# ABOUT THIS EXERCISE
What you need to produce from the material below is an exact transcription of the lines from the one with "Viewport: 430px width, 296px height." through the one with "Task: Click the empty cell area in 51382 row", both included, and no other line.

# DATA TO EXAMINE
------------

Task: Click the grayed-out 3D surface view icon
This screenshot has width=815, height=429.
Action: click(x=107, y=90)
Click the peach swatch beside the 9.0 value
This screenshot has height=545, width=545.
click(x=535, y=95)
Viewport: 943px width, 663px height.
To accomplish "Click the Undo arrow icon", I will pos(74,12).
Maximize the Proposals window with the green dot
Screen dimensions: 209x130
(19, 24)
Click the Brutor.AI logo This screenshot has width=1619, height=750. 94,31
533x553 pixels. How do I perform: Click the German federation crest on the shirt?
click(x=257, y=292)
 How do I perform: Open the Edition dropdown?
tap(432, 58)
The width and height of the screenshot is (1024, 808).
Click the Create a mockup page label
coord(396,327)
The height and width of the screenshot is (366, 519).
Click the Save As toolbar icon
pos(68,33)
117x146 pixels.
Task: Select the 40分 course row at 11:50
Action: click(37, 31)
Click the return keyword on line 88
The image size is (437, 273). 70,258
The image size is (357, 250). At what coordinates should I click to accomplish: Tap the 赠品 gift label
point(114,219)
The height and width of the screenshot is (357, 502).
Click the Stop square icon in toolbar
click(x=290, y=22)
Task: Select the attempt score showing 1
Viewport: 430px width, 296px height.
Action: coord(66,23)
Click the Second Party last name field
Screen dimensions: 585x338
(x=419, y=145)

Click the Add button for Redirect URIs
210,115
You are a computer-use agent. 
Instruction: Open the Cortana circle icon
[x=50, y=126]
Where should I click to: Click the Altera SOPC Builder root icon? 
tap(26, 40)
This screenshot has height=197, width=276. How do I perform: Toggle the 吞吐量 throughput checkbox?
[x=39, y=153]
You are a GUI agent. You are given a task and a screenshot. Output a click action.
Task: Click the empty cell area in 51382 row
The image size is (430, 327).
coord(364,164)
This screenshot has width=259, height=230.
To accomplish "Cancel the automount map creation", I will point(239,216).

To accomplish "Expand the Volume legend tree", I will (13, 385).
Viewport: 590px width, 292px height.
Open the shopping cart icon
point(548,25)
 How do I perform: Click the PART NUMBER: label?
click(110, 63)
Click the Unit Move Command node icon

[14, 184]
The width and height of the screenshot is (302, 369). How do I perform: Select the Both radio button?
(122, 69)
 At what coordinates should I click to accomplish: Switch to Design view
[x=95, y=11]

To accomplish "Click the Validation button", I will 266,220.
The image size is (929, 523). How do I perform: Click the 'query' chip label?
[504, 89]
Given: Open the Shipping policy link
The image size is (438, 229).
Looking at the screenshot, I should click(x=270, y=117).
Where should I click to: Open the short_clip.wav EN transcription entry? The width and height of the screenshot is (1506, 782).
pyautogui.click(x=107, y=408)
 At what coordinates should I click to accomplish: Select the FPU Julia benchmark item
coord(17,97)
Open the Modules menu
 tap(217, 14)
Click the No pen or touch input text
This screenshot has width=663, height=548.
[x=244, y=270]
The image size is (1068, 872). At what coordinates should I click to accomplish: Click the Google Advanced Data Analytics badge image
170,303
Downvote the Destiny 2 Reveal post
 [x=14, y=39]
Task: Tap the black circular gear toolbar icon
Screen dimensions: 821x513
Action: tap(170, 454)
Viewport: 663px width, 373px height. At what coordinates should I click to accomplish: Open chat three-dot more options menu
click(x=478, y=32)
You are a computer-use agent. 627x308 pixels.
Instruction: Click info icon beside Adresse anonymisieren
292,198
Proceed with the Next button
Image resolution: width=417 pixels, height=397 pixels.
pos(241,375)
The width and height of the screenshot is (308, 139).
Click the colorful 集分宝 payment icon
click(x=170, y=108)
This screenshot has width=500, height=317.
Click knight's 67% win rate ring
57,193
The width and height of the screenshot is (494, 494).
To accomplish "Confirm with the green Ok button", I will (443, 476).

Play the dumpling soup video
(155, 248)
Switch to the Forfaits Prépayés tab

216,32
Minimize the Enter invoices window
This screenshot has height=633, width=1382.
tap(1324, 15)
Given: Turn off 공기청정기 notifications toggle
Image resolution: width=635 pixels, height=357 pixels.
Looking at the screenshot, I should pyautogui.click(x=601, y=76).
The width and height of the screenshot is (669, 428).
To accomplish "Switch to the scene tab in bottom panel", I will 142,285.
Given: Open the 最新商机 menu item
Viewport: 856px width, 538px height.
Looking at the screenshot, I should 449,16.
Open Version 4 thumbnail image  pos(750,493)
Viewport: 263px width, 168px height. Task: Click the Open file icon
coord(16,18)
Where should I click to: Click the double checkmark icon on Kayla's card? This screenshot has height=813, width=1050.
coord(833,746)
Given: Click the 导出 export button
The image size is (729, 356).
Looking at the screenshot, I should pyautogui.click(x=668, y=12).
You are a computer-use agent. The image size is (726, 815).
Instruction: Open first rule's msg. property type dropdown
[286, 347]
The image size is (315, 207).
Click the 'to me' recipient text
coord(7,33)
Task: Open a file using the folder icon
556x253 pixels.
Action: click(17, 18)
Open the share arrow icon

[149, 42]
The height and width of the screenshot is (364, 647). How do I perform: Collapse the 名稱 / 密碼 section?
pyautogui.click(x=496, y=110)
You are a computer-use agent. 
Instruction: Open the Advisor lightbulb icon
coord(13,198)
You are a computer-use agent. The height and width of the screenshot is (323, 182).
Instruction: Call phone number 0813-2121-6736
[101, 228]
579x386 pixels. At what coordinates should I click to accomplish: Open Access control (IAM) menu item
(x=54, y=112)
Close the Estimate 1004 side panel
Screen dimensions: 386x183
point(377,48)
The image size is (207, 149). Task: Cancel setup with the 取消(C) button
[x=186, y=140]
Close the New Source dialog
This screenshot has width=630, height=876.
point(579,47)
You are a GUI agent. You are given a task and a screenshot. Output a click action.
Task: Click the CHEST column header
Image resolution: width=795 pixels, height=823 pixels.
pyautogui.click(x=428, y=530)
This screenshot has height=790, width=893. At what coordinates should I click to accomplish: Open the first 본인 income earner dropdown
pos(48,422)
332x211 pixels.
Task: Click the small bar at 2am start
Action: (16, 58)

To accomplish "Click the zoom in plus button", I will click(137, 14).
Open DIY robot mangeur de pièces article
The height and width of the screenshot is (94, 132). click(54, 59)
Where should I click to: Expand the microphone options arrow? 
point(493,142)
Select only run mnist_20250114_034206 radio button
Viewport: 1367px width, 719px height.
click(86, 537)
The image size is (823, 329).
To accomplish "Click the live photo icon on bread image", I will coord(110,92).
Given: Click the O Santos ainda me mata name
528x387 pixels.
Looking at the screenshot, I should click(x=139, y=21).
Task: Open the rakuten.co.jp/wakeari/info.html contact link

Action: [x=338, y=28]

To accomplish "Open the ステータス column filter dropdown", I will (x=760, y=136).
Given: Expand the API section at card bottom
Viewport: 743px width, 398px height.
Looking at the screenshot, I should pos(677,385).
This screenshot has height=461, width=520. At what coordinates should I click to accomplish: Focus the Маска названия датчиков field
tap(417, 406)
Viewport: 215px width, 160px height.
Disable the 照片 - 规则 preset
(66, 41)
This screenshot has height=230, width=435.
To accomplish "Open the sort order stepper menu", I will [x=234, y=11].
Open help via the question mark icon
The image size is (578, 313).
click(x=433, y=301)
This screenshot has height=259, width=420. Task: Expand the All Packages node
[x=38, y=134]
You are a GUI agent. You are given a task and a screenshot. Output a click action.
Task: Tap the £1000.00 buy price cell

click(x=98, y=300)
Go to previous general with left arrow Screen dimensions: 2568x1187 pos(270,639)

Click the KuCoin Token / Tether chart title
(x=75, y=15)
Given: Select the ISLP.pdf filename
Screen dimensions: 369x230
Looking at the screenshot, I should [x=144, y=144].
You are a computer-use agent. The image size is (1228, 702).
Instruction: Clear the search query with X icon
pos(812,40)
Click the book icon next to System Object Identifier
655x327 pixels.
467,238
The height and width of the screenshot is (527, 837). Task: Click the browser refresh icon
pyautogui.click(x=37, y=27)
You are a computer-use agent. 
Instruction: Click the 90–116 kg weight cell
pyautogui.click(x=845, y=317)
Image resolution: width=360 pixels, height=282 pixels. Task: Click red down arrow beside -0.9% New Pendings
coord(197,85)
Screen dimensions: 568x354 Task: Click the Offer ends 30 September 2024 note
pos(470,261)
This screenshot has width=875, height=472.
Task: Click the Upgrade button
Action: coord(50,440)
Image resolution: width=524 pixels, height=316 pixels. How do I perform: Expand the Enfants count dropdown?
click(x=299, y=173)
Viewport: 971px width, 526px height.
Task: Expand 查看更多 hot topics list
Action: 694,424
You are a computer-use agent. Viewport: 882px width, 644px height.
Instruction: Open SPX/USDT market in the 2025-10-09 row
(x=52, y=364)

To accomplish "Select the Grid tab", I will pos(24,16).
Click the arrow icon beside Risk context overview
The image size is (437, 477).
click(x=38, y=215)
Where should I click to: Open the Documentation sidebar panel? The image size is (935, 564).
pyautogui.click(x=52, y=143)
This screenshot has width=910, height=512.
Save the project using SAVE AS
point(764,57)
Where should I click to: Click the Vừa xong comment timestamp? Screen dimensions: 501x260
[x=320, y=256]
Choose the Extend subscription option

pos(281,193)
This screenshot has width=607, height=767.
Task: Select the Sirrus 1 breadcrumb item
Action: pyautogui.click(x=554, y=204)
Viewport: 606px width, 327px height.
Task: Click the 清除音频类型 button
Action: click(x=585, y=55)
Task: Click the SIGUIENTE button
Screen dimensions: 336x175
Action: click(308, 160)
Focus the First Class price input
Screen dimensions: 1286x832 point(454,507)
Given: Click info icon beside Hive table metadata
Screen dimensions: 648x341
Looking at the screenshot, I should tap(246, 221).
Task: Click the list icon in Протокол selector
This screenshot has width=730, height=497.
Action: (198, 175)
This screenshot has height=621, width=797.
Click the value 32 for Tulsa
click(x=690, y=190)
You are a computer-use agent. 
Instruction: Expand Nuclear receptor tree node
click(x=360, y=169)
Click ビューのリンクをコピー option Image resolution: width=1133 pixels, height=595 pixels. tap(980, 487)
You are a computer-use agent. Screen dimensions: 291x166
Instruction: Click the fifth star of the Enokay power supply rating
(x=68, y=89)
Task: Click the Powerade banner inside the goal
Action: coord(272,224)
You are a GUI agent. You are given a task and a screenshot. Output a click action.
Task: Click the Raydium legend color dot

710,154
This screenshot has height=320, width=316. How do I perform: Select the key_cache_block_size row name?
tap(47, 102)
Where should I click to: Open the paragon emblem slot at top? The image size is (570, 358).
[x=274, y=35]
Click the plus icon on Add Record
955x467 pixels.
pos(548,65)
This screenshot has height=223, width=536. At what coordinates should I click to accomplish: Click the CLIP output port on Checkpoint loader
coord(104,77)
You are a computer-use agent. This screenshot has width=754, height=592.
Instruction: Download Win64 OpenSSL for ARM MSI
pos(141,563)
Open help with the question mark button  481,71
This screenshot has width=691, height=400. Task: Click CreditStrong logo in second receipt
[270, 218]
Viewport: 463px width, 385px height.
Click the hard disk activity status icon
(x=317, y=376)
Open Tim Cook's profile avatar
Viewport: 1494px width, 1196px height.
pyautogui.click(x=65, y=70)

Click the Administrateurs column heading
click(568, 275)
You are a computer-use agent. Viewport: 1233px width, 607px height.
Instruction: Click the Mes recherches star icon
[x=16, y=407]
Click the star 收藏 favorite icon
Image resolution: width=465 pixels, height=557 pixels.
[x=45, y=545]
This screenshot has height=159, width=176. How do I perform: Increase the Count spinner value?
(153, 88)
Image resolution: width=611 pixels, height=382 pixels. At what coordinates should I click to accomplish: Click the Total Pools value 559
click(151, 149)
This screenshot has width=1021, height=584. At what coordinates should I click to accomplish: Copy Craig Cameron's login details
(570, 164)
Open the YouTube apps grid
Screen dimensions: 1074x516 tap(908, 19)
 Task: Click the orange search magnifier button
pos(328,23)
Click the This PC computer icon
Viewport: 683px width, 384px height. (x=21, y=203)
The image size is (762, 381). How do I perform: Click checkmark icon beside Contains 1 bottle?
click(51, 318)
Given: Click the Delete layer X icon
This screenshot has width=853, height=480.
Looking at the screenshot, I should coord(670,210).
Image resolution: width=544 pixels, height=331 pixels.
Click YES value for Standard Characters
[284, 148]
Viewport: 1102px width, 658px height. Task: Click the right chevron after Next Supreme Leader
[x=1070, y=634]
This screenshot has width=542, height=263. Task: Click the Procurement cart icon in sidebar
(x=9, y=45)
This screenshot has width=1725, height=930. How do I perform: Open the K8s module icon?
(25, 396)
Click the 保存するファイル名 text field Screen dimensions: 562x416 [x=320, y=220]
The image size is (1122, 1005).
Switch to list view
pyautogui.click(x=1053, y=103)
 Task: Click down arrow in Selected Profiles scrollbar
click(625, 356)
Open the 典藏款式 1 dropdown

------------

# ANSWER TO THIS TASK
Viewport: 430px width, 296px height.
Action: coord(66,23)
Click the Second Party last name field
Screen dimensions: 585x338
(x=419, y=145)

Click the Add button for Redirect URIs
210,115
You are a computer-use agent. 
Instruction: Open the Cortana circle icon
[x=50, y=126]
Where should I click to: Click the Altera SOPC Builder root icon? 
tap(26, 40)
This screenshot has height=197, width=276. How do I perform: Toggle the 吞吐量 throughput checkbox?
[x=39, y=153]
You are a GUI agent. You are given a task and a screenshot. Output a click action.
Task: Click the empty cell area in 51382 row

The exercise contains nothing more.